We now had Blue.  Blue was a five year old, blue merle Great Dane.  Even though Blue was enjoying his time with us, he was also mourning the loss of his friend who dropped him off.  Everyday at the same time, he would watch out the window and wait for his friend to return.  One day when I was bringing in the mail, he bolted out the door past me, running down the street.  I had no time to grab my shoes or a leash; I just took off after him.  After a couple blocks he slowed, but every time I got close he would run further down the block.  It was like a scene from a movie.  As we came down the street, people would run inside, grabbing kids and pets on the way.  Eventually, a guy in a truck pulled over and offered to help.  He jumped out of his truck with a rope and tried to lasso Blue.  But Blue didn’t like having a rope thrown at him, and ran the guy ragged.  I continued on after Blue.  Finally, three kids on their bikes herded Blue towards me, I took him by the collar and we began our long walk home.  His drool and my bloody footprints marked our trail.  I think we were both relieved; I know we were both exhausted.  That seemed to be a turning point for Blue.  We had bonded, and he no longer stood vigil at the window.
           
Blue now had us.  We belonged to him.  We had won his heart.  He already had ours.  Blue was protective, loving and playful.  He was also a bit sensitive.  If he got his feelings hurt, he could pout for a couple days.  He would walk around like Eeyore, with his head hanging low, not looking you in the eye.  I didn’t expect that from the big guy.
           
It was a learning process, on both sides.  I learned that Blue loved pumpkin muffins so much that his usual good manners disappeared.  I also learned that countertops were not a safe zone – I guess that was a no brainer.  Blue learned that Mom gets really mad when you eat all the muffins she made, and that you shouldn’t eat too many pumpkin muffins.  But I don’t think that lesson stuck with him.  Blue learned to adjust to each of us.  He would patiently play school and tea parties with our daughter.  He preferred the tea parties.  But he drew the line at dress-up and horsey.  He knew our older son was rough and tumble, and my husband was ‘no holds barred’.  Blue quickly figured out that the little one was frequently the bearer of good things, either in his hands or on his face.  It was usually worth a couple licks before the kid started screaming.  Blue followed me everywhere and lay at my feet.  He considered it his job to be our protector, and he took his job seriously.
           
With my husband working nights, I felt much more secure with Blue in the house.  His bark alone rattled the windows.  One night my husband surprised Blue when he came home from work early.  And Blue surprised my husband when he charged towards him in the dark, only recognizing him at the last second.  They were both shook up.

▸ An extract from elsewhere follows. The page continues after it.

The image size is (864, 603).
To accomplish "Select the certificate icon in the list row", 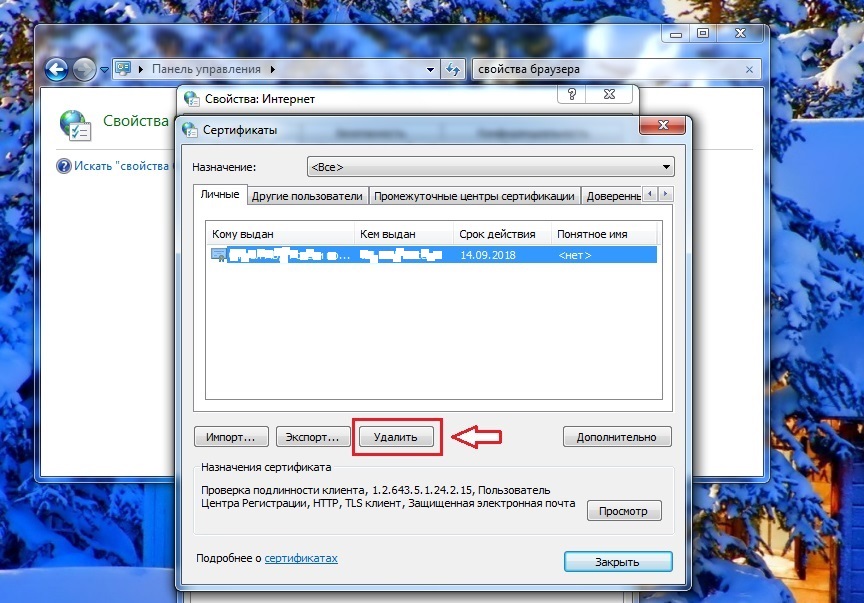I will click(x=218, y=255).
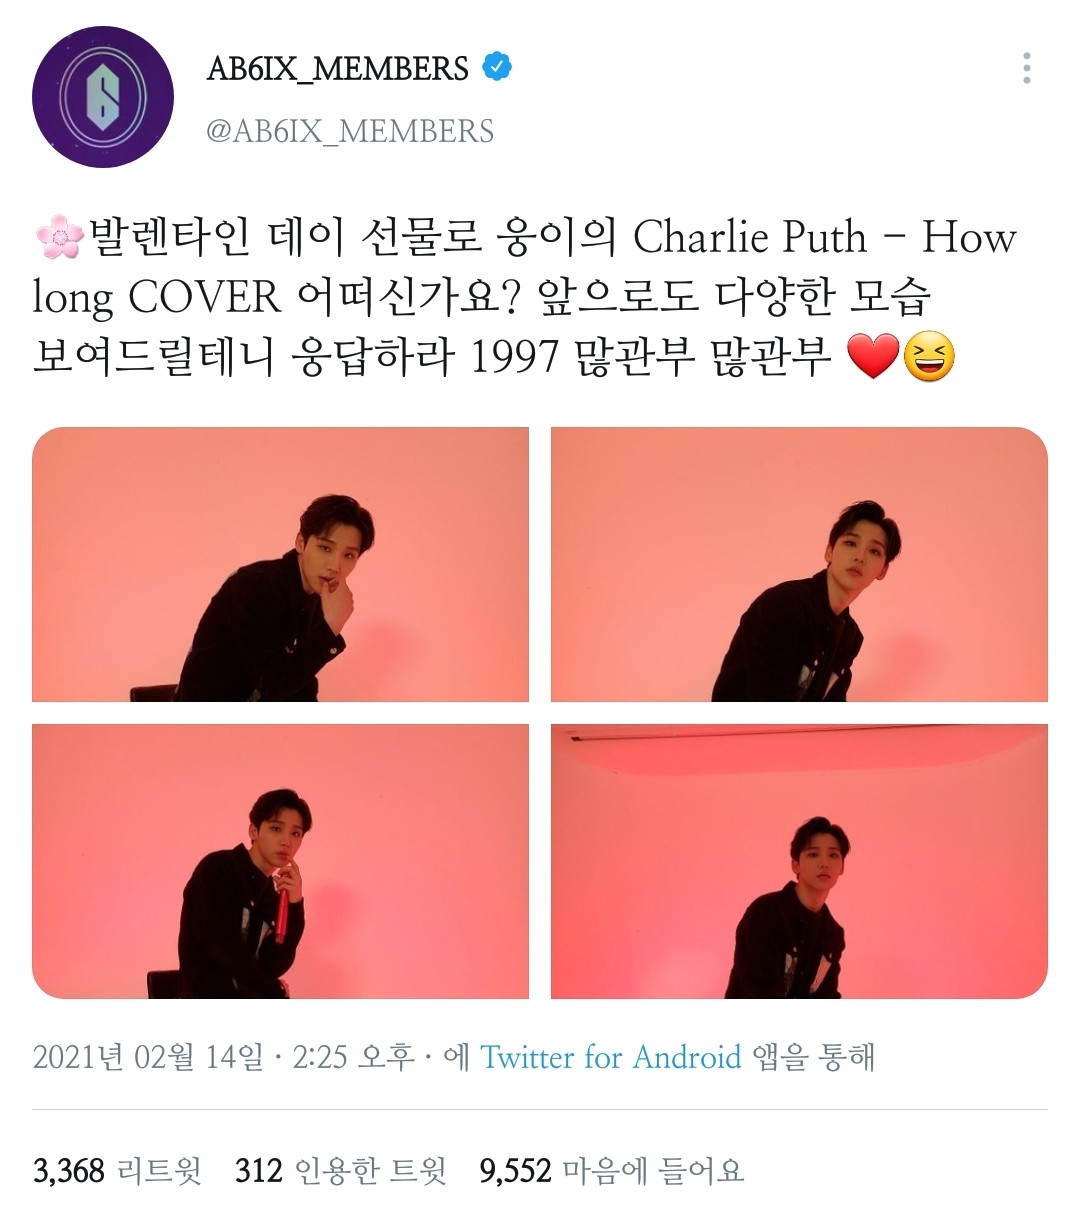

During a play date, my son’s friend raised a stick over my son’s head.  Blue gently took the boy’s are in his mouth, and the boy dropped the stick.  By the time I got out the door, the boys were playing, the dog was lying down and everyone was calm.  Except me.

I am sure that Blue felt he was protecting us when he barked at the mailperson through the screen door and made her jump back and trip over our planter.  Also when he would put his front feet on the top of our block wall and look over at the meter readers.

Blue’s favorite job was bringing the kids home from school.  He loved visiting with all the children.  The kids loved him and knew he wouldn’t harm them, although he made some of the parents nervous.  Blue would hold his head high with pride as he walked his kids home.

I never could have picked out a dog as great as Blue.  I think the biggest lesson learned was ours – sometimes angels are earthbound.